Senator WEBSTER (Victoria) - I say to the Senate that I regret that I rise at about 4 minutes past 1 o'clock to speak on the motion that the Senate adjourn almost 2 hours after the motion was put. However, let me say that during the time I have been here I have not spoken on an average of more than once a year on the adjournment debate. However, I regret that I must rise to speak at this late hour this evening. On the other hand, I would advise the Senate that as is the usual practice I sought the Deputy President's desk at 4.15 this afternoon and placed my name on the list of speakers for the adjournment debate. At that stage I was second on the list to Senator Turnbull. There were no other speakers at that time.

The PRESIDENT - That is not so, Senator, because the list was made up in my office.

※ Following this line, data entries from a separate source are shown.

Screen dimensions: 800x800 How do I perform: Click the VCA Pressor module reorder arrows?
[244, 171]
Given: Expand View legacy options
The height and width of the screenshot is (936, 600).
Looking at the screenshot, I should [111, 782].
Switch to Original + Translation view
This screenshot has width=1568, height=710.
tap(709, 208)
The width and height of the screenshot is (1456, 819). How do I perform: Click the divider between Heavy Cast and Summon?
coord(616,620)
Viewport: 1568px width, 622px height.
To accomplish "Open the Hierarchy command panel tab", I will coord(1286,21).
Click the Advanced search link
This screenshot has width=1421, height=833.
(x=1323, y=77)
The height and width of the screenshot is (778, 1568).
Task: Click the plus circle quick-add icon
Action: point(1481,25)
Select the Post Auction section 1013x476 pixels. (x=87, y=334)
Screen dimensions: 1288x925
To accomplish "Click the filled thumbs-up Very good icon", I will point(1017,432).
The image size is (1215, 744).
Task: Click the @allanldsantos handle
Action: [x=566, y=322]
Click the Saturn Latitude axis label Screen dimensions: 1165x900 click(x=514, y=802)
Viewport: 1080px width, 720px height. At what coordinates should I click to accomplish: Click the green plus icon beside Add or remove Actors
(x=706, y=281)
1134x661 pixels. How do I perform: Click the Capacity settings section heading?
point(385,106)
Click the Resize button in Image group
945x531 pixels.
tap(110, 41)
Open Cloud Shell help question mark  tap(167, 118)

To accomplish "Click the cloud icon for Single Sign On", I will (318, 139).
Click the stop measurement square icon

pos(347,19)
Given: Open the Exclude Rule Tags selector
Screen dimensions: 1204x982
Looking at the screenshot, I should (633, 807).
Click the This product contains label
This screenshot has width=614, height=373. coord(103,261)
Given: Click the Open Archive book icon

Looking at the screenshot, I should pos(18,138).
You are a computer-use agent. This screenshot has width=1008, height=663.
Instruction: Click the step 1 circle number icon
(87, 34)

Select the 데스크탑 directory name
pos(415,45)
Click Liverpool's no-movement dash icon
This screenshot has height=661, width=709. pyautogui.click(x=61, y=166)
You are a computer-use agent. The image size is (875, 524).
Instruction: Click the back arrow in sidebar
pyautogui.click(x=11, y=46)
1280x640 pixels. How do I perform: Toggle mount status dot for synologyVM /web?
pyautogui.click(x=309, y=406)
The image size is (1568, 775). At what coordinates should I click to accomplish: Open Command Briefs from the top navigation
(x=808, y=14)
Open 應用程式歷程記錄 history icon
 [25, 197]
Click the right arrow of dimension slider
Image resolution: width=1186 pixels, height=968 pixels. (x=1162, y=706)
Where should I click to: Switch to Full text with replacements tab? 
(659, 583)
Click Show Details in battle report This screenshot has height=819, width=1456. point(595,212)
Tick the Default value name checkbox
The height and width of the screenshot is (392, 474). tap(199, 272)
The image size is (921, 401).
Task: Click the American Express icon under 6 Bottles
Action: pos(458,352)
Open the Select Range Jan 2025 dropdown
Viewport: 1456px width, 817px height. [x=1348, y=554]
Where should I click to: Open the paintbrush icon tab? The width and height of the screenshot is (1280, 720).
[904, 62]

Senator WEBSTER - At the time 1 saw the list on the Deputy President's desk there was only one name in pencil written above my own. 1 point out to the Senate that honourable senators perhaps speak on the motion for the adjournment for several reasons. Strange as it may be, they think the matter of public interest they raise, in the context of the day, may catch the eye of the Press or may be of concern to the interests that the senator represents. I agree that an injustice may have been done if a senator was called to speak 2 hours after the motion that the Senate do now adjourn was moved. Earlier in the evening I would have said that something occurred today, but at this moment I must say that it appears to me that yesterday 2 major announcements were made. Firstly the Attorney-General (Senator Greenwood) made a statement on restrictive trade practices and perhaps of greater impact and of greater importance was his statement on the monopolisation of industry in the Commonwealth. My speech has reference to that statement.

Senator Willesee - I rise on a point of order. 1 draw to your attention, Mr President, a very clear ruling that has been upheld by many Presidents over the years, namely, that the subject matter of an order of the day cannot be discussed on the motion to adjourn the Senate.